This is a notebook to explain how to connect Arm Treasure Data from R.

Ingest data

We will use Chicago Smart Green data, which is used in this tutorial.

Before executing this tutorial, ensure the data is uploaded as follows:

  1. Get City of Chicago energy benchmarking data
  2. Go to connection catalog on TD console and upload the dump CSV file to your own database

Install dependencies

First time you have to install all dependent packages.

install.packages("rJava")
install.packages("RJDBC", dependencies=TRUE)

For this tutorial, we will use following packages:

install.packages(c("dplyr", "dbplyr", "ggplot2"))

Connect to Arm Treasure Data

Connect TD using RJDBC package. Before connecting to TD, Download TD JDBC driver from here. Replace JDBC jar path for your environment.

library(RJDBC)
## Loading required package: DBI
## Loading required package: rJava
.jinit()

drv <- JDBC("com.treasuredata.jdbc.TreasureDataDriver",
  "/Users/ariga/bin/td-jdbc-0.5.10-jar-with-dependencies.jar",
  identifier.quote='"')

Then, you can connect TD as follows. Before using this command, you need to set “TD_API_KEY” as an environment variable.

con <- dbConnect(drv,
  "jdbc:td://api.treasuredata.com/chicago_smart_green;useSSL=true",
  type="presto",
  apikey=Sys.getenv("TD_API_KEY"))

This connection assumes to use chicago_smart_green database with Presto as a query engine.
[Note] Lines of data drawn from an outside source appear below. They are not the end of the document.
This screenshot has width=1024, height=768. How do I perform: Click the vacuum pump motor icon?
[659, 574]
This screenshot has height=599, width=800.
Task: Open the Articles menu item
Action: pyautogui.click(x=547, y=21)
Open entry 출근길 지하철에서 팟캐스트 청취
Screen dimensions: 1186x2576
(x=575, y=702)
If you want to use Hive as a query engine, you can change type as "hive" instead.

You can list the table names in the chicago_smart_green DB using the function dbListTables from DBI.

library(DBI)

dbListTables(con)
## [1] "energy_benchmarking" "model"               "samples"            
## [4] "vectors"

You can list column names via dbListFields(con, "energy_benchmarking").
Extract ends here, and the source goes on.